---- Passage fourni

Jean-Marc Sylvestre vient de publier un livre d’entretiens imaginaires[1]. C’est, on le comprend, une méthode pour défendre ses idées. C’est aussi un rêve pour tous journaliste. Lequel d’entre eux ne voudrait réaliser l’interview de grands personnages du passé ? Alors, ce rêve, l’imagination de Jean-Marc Sylvestre l’a accompli.

Ce sont donc vingt personnalités que l’imagination de l’auteur a convoquées et rencontrées. On passe donc de Cléopâtre, reine d’Egypte sous influence à George Washington, Marie-Antoinette, Colbert et Napoléon III. L’ouvrage se conclut sur Charles de Gaulle, c’est dire la qualité des interlocuteurs que Sylvestre s’est choisi. On y trouve de grands économistes, Keynes, Marx, Schumpeter, mais aussi Bastiat, Malthus et Ricardo. On y trouve aussi d’autres personnages auxquels on ne s’attendait pas, Chanel et Mozart, mais aussi Zola. Ils côtoient les figures de grands révoltés, Louise Michel et Danton, mais aussi celle d’un philosophe comme Aristote.

--------

- [Consigne 1]:
Transcrivez fidèlement l’extrait du passage sur les entretiens imaginaires qui va de « Jean-Marc Sylvestre vient » jusqu’à « Sylvestre l’a accompli. » inclus.

---- Données fournies

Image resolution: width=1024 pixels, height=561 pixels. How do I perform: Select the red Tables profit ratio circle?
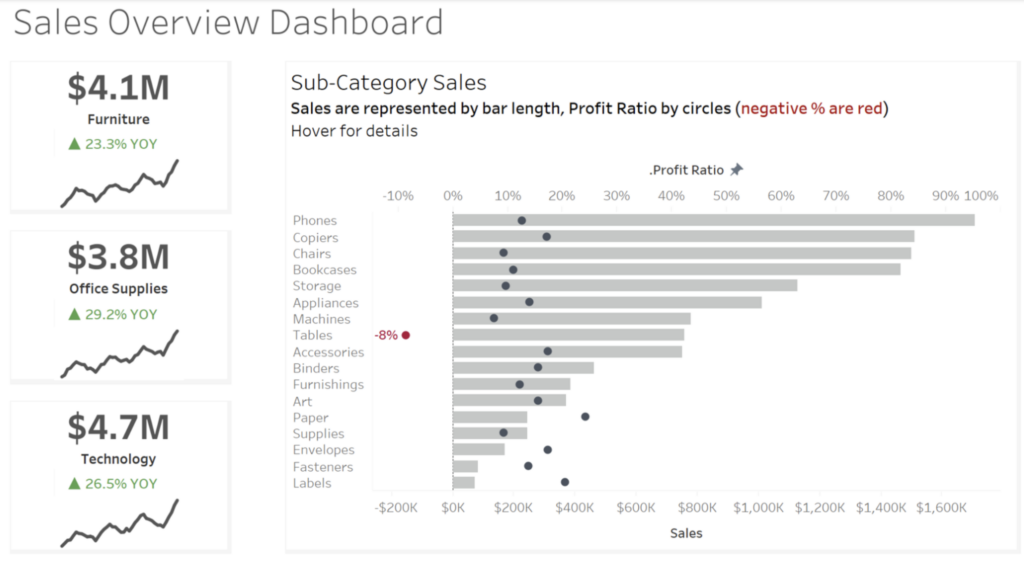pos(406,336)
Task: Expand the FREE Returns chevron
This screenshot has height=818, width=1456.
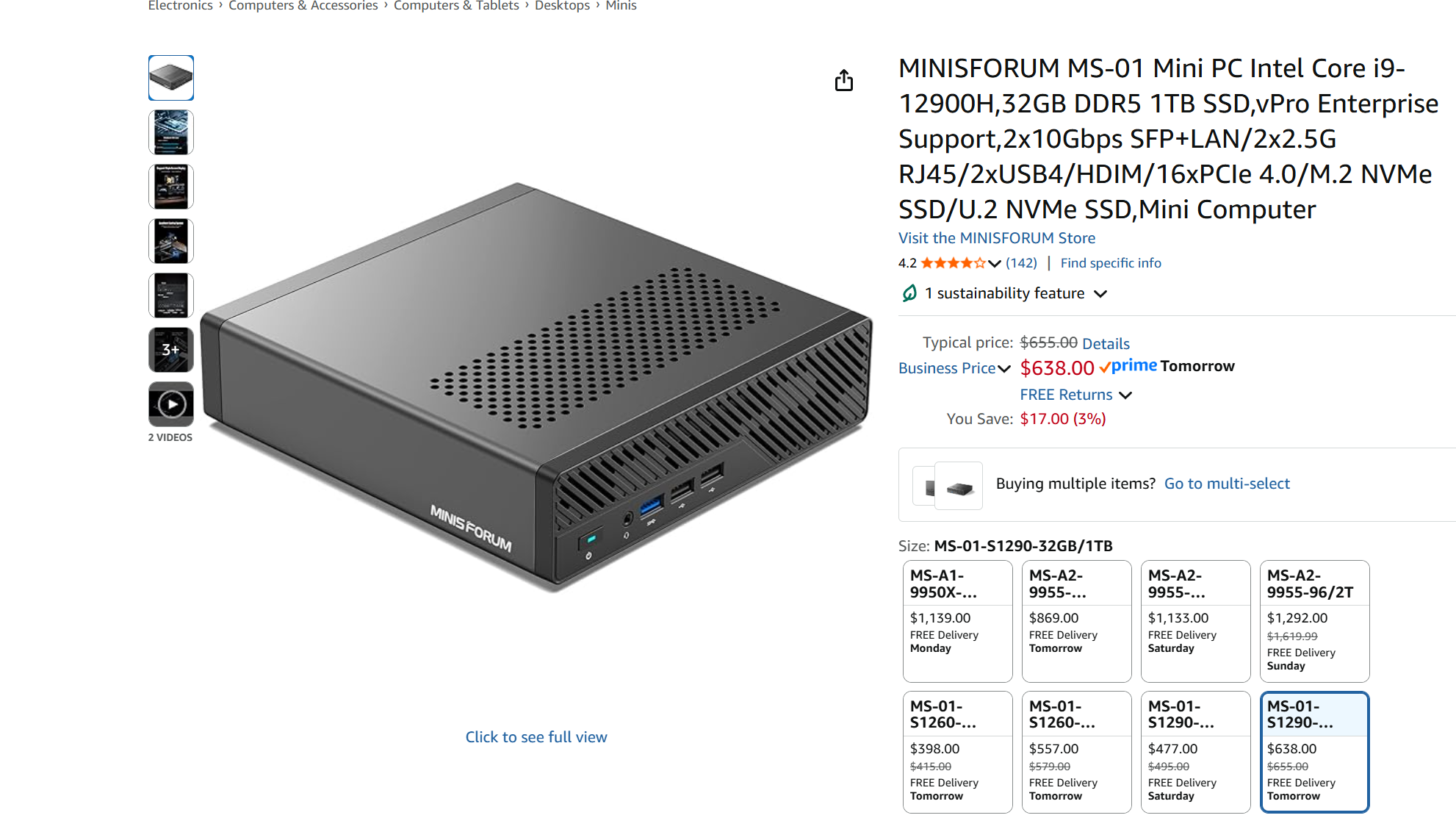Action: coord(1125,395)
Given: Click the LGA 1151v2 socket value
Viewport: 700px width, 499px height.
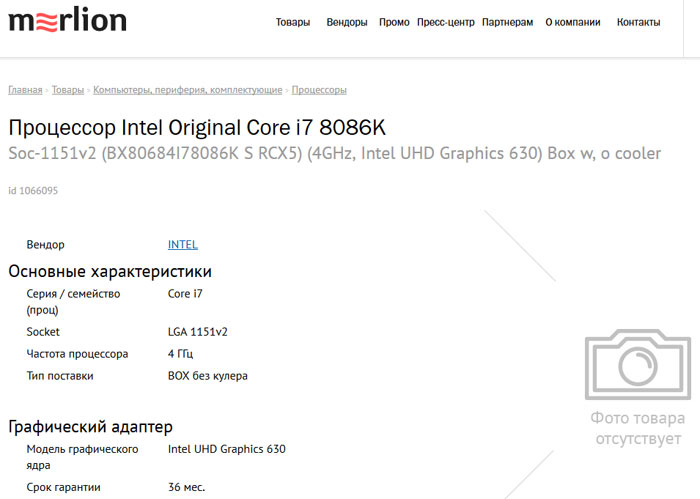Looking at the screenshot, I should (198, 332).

--------

- [Consigne 2]:
Reproduisez mot pour mot les entrées, de la ligne contenant « Task: Expand the FREE Returns chevron » jusqu’à la dernière ligne des entrées, ces deux lignes comprises. Laissez les images de côté dans votre réponse.

- [Réponse complète 1]:
Jean-Marc Sylvestre vient de publier un livre d’entretiens imaginaires[1]. C’est, on le comprend, une méthode pour défendre ses idées. C’est aussi un rêve pour tous journaliste. Lequel d’entre eux ne voudrait réaliser l’interview de grands personnages du passé ? Alors, ce rêve, l’imagination de Jean-Marc Sylvestre l’a accompli.

- [Réponse complète 2]:
Task: Expand the FREE Returns chevron
This screenshot has height=818, width=1456.
Action: coord(1125,395)
Given: Click the LGA 1151v2 socket value
Viewport: 700px width, 499px height.
Looking at the screenshot, I should (198, 332).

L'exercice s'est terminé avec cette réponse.